From my experiences, I agree. Of course, you and I almost always had high concentrations, unlike these guys. I always precipitated at room temperature, or close to it.


----------



## nicknitro (Apr 29, 2009)

Harold & GSP,

Right on, the heating process should be for de-chlorinating and de-noxing.

JoeHast, I'm sure Harold would say "Incineration, Double Incineration" LOL Might be the sulphuric is still in your cell mud causeing issues.

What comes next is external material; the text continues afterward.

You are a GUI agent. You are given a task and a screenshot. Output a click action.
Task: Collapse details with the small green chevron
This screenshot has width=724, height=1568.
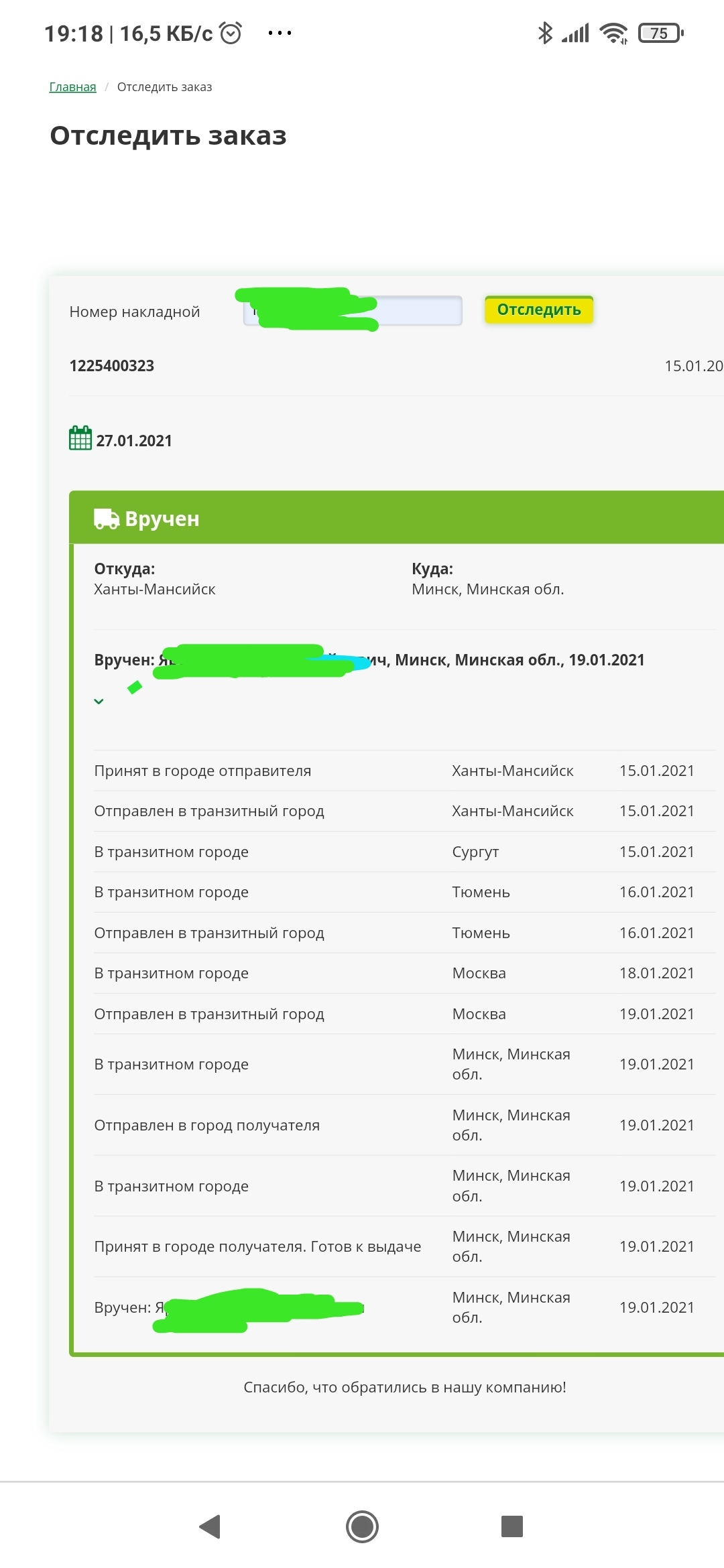tap(99, 702)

Arthur, if your process works for you in a certain refining process, more power to ya. Like LazerSteve suggests though, become very familiar with stannous chloride tests, and do it with all your washes and solutions. Keeping certain pm scraps seperate, and recording values from these pm scraps would be a great help for future refining processes.

One thing I would like to remind you of though, adding iron and copper is the long way around getting your values. It is usually considered the panic button in refining as you are trying to eliminate these elements from your gold. Then useing nitric again to redissolve the precipitant is ok, however, I wonder how much copper comes down with your gold. 

May I ask what materials you are refining, It escapes me at the moment.


Good Luck,
Nick


----------



## Oz (Apr 29, 2009)

Hearing GSP and Harold talk about concentrated gold solutions I though this worth putting up. I recently had someone ask me about gold chloride getting to a concentration where it was red so I processed a known mass of gold with that in mind for them. Here is a picture of gold chloride concentrated until a deep red. Notice the picture title says warm, at room temperature this would be a crystalline gold chloride. I would not suggest from my experience that you want it much over 20 troy ounces per liter if you wish for it to stay a liquid at room temperatures.


----------



## goldsilverpro (Apr 29, 2009)

Perfect color, Oz. 

Besides dropping silver as a chloride, dilution with 3 parts water will prevent crystallization.


----------



## joehast (May 10, 2009)

OK got that solved thanks for advice guys. 
Another question,
I just dropped my AR in coffee pot, I dissolved heavy gold plated pins with AP. The reaction came slow but it did get very dark brown. Well this morning it is a Milky green..weird :shock:


----------



## lazersteve (May 10, 2009)

Say hello to the poorly understood copper I chloride.  

The good news is your gold is likely a dark powder in the bottom.

Add HCl until the light green all dissolves and the white goes away, then let the solution settle and siphon off the liquid. 

Test the liquid to be sure it's barren, then process the dirty gold as if you had just precipitated it from AR. 

I also advise a second refining for purity sake.

Steve


----------